La Suisse dans tous ses poncifs
FRANCE Dans un discours enflammé, le leader de la France insoumise a brossé un portrait passéiste et erroné de la Suisse. De quoi irriter les internautes
«Centre international de blanchiment», «zone de non-droit» à la «moralité douteuse», «quatrième pire paradis fiscal au monde»: JeanLuc Mélenchon n’a pas épargné la Suisse dans un discours prononcé lundi à l’Assemblée nationale française en marge d’un débat relatif à la fiscalité de l’aéroport Bâle-Mulhouse. Bien loin des montres et des chocolats, les clichés qu’il convoque pour dresser une caricature passéiste du pays suscitent l’ire des internautes.

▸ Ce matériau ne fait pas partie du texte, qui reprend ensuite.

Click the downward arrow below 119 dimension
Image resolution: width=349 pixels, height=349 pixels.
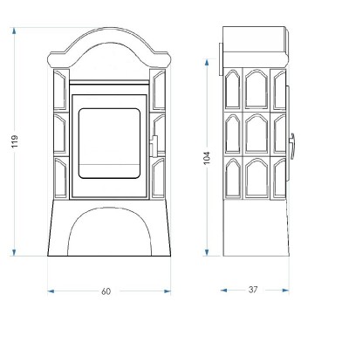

«La relation fiscale avec la Suisse doit changer», martèle le leader de la France insoumise, estimant son pays «victime» d’une Suisse avare et âpre en matière de négociations. Avec «bonhomie, tranquillité et patience», la France a, selon lui, le «devoir de demander des comptes» pour faire évoluer une «situation intolérable et insupportable».
Dans la bouche de Jean-Luc Mélenchon, les ports francs genevois deviennent des «cavernes d’Ali Baba», les dirigeants suisses des «gens moralement suspects», Jean Ziegler, un «député socialiste». Quant à l’immense majorité des fonds déposés à Genève, ils proviennent de «l’argent du sang»: fraude fiscale, mafia, trafic de drogues et d’êtres humains. Un peu plus et l’on croirait le secret bancaire ressuscité. Autant de «vieilles rengaines», de «poncifs qui sentent le soufre» pour le blogueur Grégoire Barbey, qui signe un billet acéré contre le député d’extrême gauche.
Prononcé devant une tribune quasiment vide, le discours a eu davantage de retentissement sur Twitter. «En étalant son ignorance, Jean-Luc #Mélenchon s’étonne que les autres pays pratiquent leur propre droit et taxe de paradis tous ceux qui diffèrent de l’enfer fiscal français…» tacle le PLR @VincentArlettaz. «Donc @jlmelenchon fait la morale à la Suisse, mais n’est pas capable de justifier son propre patrimoine», renchérit @PatrickChareyre.
Jalousie, ignorance ou dogmatisme? Les internautes peinent à comprendre les motivations profondes du tribun de la gauche. «Ne serait-il pas temps de trouver un autre argument que celui du paradis fiscal pour justifier le gouffre social et économique qui sépare la France de ce pays?», questionne @ Tristanalb15.
L’homme garde toutefois des soutiens. A l’instar de @raphaelcelis: «Mélenchon est un homme excep- tionnel, tant sur le plan humain que sur le plan de ses compétences. Qu’il sache qu’ici en Suisse, il a le soutien moral d’un grand nombre, surtout quand il est la cible de ces calomnies ordurières dont on l’accable.» Contre toute attente, l’humoriste vaudois Thomas Wiesel se montre lui aussi critique envers sa patrie: «Jean-Luc Mélenchon a attendu que j’aie terminé toutes mes chroniques de l’année pour s’attaquer à la Suisse pépère sans que je puisse lui répondre… que je suis d’accord avec lui.»
Jean-Luc Mélenchon n’est pas réputé pour son ton mesuré, ni pour sa finesse. Il n’empêche, les stéréotypes qu’il emploie à la louche sont au mieux approximatifs, au pire faux, mais surtout tellement élimés. En 2012 déjà, il déclarait lors d’un meeting à Lille: «Je suis désolé de voir que [le gouvernement suisse] ne comprend pas que tout cela a une limite. Les Suisses eux-mêmes finiront par pâtir d’un monde désorganisé dans lequel circule de l’argent sale et où des exilés, qui sont en vérité des déserteurs fiscaux, peuvent penser trouver refuge… La Suisse n’est pas une île. Elle ne peut vivre de filouterie pendant que le monde se débat dans la crise. J’espère aussi qu’en Suisse on trouve que la morale doit être supérieure à la cupidité.» Ne se renouvelle pas qui veut.